Records drawn from a dataset
○ ○ ○ ○

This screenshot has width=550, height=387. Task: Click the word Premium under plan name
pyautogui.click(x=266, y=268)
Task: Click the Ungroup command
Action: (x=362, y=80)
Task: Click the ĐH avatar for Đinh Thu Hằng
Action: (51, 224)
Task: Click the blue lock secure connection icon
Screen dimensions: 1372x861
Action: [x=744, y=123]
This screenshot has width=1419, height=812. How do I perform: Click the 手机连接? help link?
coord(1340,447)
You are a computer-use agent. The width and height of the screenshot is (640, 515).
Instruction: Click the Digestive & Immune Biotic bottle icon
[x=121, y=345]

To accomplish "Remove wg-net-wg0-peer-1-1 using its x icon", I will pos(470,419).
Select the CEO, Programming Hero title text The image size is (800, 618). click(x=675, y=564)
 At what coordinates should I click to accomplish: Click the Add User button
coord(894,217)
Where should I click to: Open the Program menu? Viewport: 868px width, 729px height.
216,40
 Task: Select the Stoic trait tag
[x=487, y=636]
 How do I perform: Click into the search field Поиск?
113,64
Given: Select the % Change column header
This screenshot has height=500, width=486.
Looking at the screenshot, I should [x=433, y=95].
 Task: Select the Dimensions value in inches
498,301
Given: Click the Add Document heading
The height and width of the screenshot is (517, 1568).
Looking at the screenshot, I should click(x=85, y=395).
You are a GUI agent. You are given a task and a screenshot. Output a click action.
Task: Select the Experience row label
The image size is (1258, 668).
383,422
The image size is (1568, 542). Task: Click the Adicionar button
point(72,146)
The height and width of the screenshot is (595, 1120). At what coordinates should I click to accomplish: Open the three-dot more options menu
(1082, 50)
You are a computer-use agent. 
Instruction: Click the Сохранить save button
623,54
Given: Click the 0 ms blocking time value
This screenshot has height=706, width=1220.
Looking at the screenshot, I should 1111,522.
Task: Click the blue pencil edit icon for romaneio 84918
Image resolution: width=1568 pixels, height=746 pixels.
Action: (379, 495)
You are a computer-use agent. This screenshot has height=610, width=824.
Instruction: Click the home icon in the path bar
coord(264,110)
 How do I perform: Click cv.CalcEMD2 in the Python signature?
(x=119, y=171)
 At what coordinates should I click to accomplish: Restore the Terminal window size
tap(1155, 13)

○ ○ ○ ○

» **Your assignment**:
Retype exactly the lines from the one containing "This screenshot has height=706, width=1220." through the last line of the records above, including both.

» **Answer for the task**:
This screenshot has height=706, width=1220.
Looking at the screenshot, I should 1111,522.
Task: Click the blue pencil edit icon for romaneio 84918
Image resolution: width=1568 pixels, height=746 pixels.
Action: (379, 495)
You are a computer-use agent. This screenshot has height=610, width=824.
Instruction: Click the home icon in the path bar
coord(264,110)
 How do I perform: Click cv.CalcEMD2 in the Python signature?
(x=119, y=171)
 At what coordinates should I click to accomplish: Restore the Terminal window size
tap(1155, 13)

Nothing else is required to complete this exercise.